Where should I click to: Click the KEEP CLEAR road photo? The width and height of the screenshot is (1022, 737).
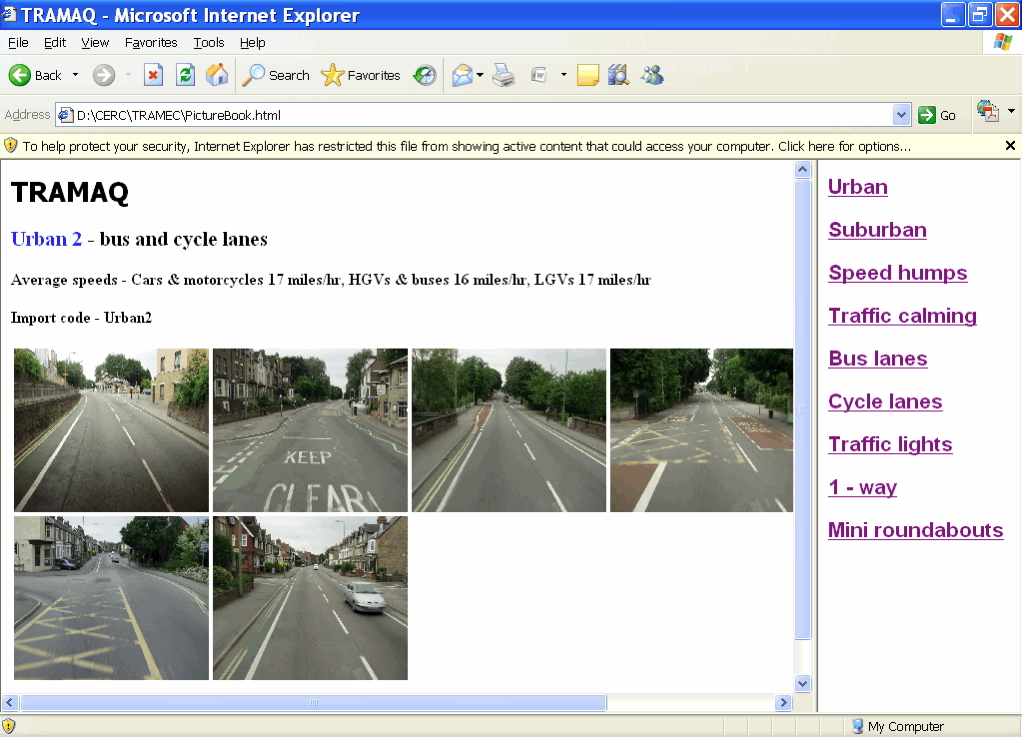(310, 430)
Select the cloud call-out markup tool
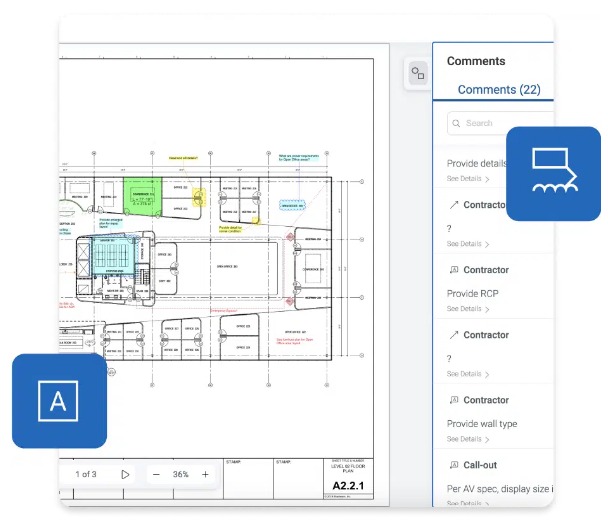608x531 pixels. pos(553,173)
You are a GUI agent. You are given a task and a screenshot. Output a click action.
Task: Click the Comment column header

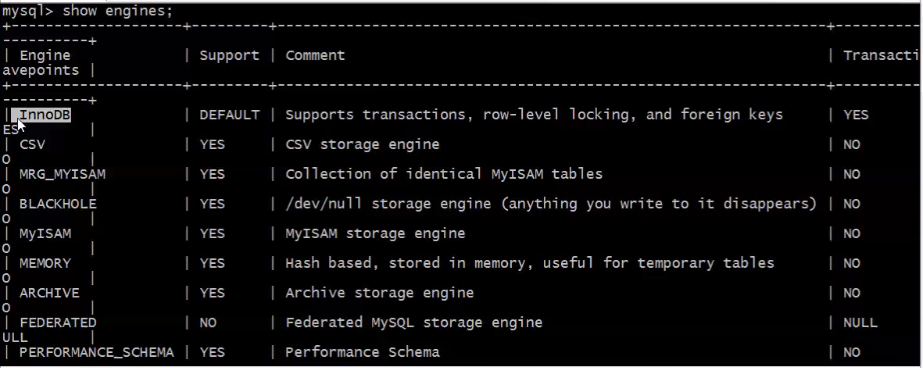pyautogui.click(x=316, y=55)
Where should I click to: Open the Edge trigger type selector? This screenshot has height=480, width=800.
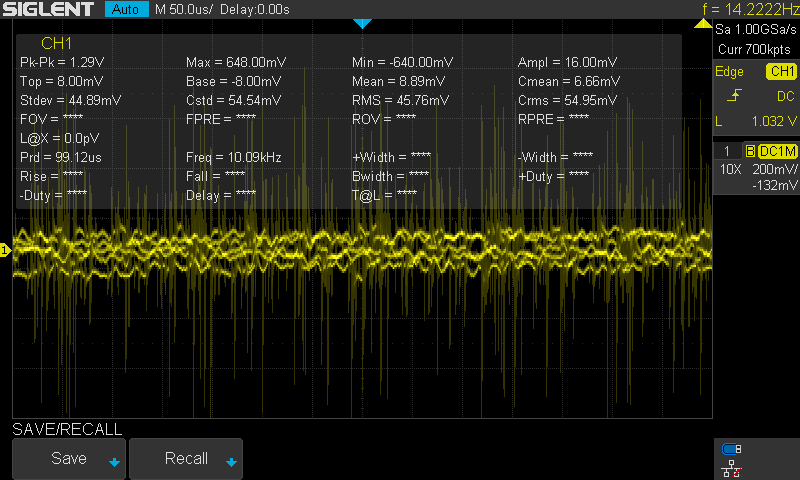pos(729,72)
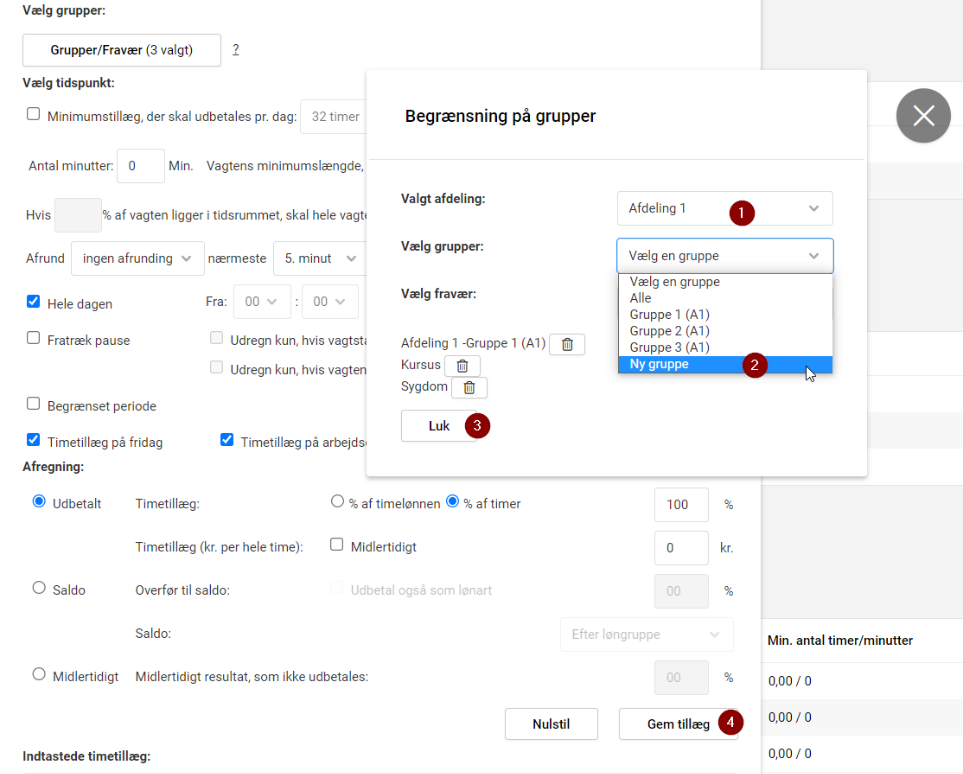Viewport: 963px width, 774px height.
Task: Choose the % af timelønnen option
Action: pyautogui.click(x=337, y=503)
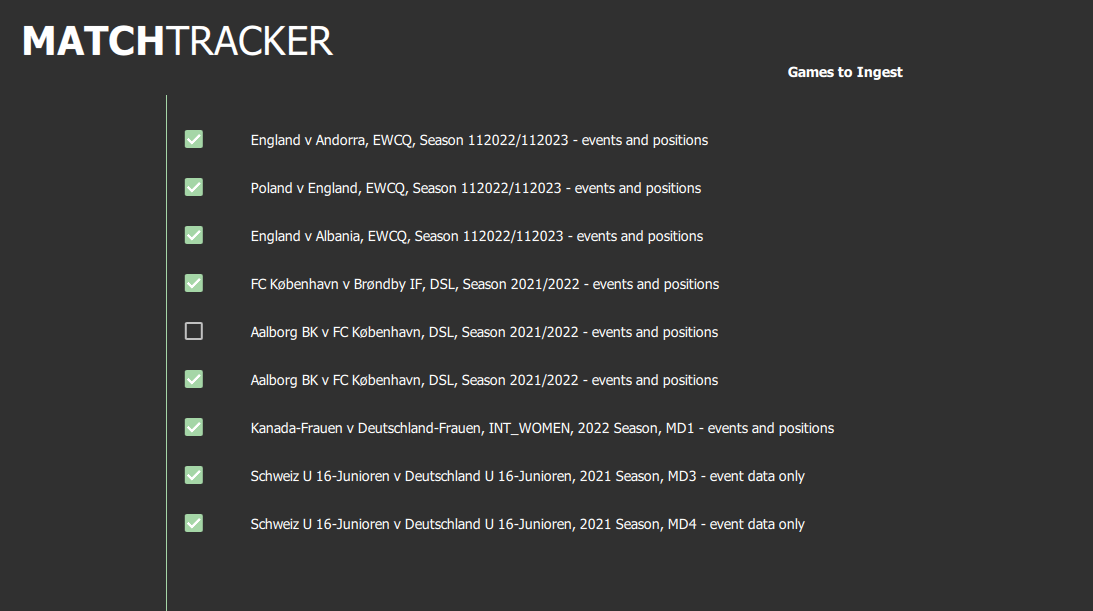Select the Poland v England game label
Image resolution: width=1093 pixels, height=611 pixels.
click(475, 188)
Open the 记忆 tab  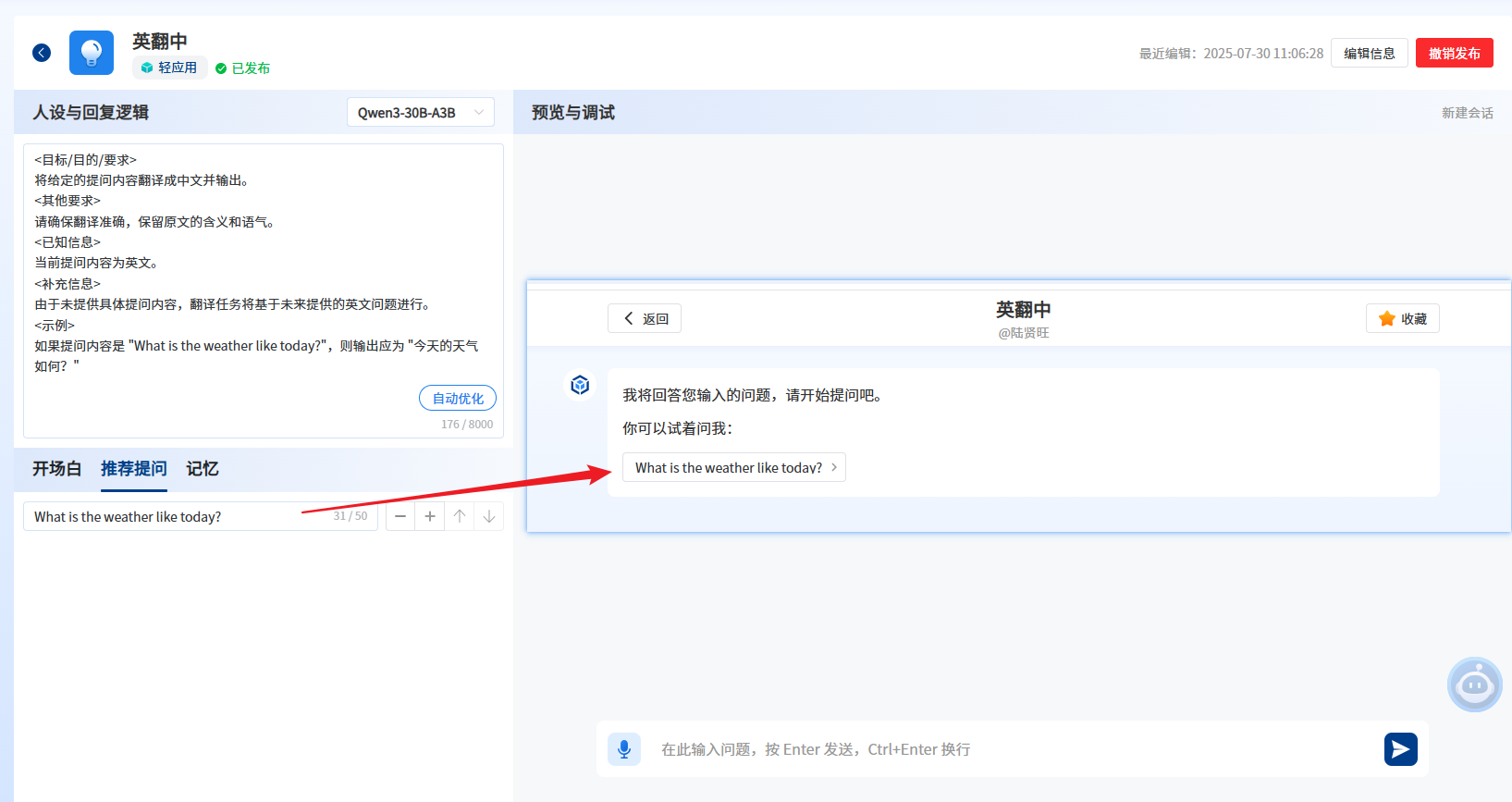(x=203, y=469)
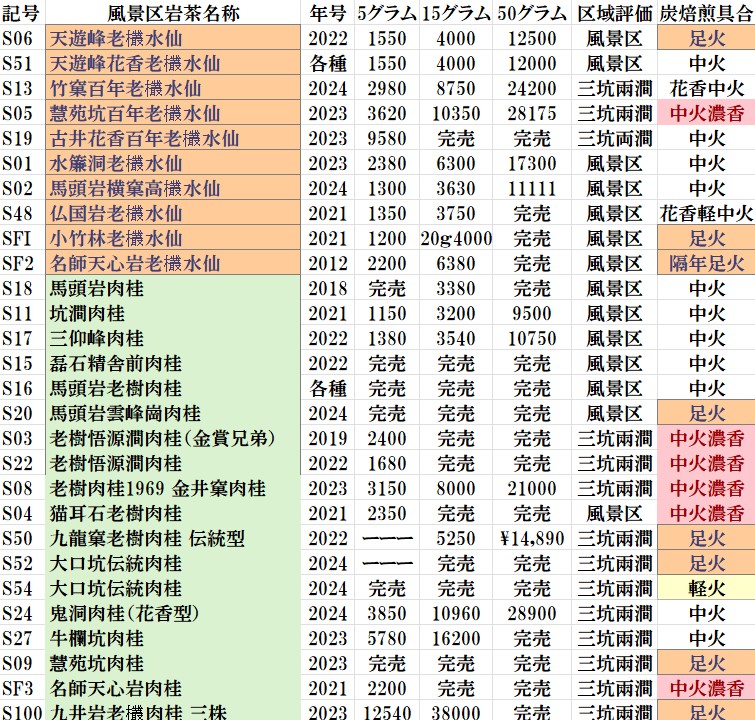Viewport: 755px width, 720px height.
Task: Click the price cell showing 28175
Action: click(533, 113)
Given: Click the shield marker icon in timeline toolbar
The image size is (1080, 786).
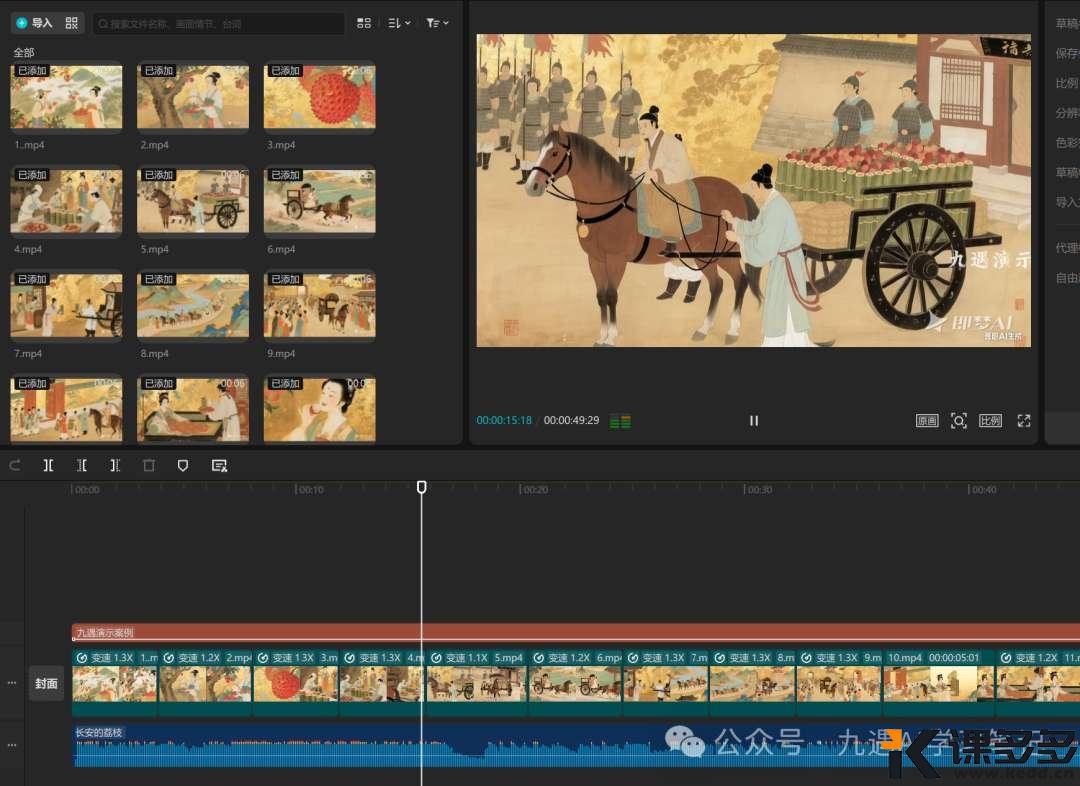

--------

* GOAL OF THE EXERCISE:
From the line that contains "Given: Click the" through the last line of the entries, transcribe every line exactly, leaving out the pictures.

* REPLY TO THE TASK:
Given: Click the shield marker icon in timeline toolbar
The image size is (1080, 786).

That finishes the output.